WORK REQUEST =>
Lines from the records below that contain the word "cống" are to be copied out.

[Collected data]
---------------

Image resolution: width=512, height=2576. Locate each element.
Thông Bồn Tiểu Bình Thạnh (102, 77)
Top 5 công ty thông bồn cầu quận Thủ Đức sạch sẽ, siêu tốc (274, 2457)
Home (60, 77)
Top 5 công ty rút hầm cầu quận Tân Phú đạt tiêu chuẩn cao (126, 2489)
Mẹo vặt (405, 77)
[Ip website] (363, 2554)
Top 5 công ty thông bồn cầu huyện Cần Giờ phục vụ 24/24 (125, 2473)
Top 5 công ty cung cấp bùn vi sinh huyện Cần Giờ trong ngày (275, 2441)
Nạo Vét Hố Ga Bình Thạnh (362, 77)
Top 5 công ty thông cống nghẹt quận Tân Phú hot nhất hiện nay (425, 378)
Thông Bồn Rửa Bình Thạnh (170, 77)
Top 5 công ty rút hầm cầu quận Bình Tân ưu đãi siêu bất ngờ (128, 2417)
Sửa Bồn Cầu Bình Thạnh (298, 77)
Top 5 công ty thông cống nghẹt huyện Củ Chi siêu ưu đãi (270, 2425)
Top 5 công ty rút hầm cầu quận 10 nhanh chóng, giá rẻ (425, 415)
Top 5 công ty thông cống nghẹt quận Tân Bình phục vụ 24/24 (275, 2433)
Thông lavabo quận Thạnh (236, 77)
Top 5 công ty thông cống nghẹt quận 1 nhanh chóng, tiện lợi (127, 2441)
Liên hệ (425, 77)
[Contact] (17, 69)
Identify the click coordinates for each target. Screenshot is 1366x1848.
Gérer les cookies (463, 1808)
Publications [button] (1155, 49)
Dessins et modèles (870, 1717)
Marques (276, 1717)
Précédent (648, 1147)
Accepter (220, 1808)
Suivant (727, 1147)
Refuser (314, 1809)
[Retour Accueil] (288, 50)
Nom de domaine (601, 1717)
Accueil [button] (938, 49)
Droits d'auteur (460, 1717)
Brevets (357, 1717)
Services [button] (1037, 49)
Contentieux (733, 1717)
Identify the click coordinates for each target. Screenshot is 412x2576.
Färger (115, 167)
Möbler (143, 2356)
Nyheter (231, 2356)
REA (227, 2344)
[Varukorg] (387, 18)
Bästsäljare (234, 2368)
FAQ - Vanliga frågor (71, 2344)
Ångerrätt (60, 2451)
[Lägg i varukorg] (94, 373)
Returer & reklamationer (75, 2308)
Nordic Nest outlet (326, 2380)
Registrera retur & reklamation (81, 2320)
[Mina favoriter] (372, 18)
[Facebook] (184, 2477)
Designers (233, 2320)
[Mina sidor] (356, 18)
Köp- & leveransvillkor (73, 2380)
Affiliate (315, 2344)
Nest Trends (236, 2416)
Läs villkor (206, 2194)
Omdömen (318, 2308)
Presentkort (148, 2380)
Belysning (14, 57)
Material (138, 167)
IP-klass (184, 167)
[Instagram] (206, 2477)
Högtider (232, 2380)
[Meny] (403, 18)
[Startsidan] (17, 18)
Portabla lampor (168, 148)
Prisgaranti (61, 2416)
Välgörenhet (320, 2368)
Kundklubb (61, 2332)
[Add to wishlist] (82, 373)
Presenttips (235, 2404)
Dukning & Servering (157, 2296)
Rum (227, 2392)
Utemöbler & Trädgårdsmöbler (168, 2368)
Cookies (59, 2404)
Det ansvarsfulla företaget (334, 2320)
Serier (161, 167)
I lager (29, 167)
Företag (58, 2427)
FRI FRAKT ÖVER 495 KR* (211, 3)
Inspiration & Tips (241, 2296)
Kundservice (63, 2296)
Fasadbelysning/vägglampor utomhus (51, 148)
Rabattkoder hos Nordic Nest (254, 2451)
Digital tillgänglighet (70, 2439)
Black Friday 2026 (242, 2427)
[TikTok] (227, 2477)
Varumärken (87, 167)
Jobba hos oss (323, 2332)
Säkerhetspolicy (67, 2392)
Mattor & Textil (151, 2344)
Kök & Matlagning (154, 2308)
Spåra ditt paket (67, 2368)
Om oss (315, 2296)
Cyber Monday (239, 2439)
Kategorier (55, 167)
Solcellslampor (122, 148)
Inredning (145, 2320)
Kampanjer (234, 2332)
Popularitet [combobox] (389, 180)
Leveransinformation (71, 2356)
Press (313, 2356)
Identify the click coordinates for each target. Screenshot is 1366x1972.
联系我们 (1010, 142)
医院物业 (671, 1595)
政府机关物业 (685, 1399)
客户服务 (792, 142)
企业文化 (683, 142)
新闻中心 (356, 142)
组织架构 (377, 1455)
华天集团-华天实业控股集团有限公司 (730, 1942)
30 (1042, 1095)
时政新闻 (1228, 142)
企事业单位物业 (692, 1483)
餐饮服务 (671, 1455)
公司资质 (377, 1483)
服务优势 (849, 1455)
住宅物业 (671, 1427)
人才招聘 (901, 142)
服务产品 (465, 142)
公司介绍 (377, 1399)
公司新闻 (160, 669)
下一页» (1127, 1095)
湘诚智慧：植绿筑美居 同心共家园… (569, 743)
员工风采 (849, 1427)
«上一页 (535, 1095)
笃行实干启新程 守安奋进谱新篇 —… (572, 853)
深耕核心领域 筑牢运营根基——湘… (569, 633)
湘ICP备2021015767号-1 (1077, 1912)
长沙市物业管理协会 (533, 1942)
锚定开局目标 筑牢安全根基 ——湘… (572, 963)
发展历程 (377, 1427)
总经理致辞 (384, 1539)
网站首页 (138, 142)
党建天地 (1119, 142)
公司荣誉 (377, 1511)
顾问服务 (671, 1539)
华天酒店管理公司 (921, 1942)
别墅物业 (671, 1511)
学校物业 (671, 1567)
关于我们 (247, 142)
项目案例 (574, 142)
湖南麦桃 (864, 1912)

---------------

WRITTEN RESPONSE =>
Top 5 công ty thông cống nghẹt quận Tân Phú hot nhất hiện nay (425, 378)
Top 5 công ty thông cống nghẹt huyện Củ Chi siêu ưu đãi (270, 2425)
Top 5 công ty thông cống nghẹt quận Tân Bình phục vụ 24/24 (275, 2433)
Top 5 công ty thông cống nghẹt quận 1 nhanh chóng, tiện lợi (127, 2441)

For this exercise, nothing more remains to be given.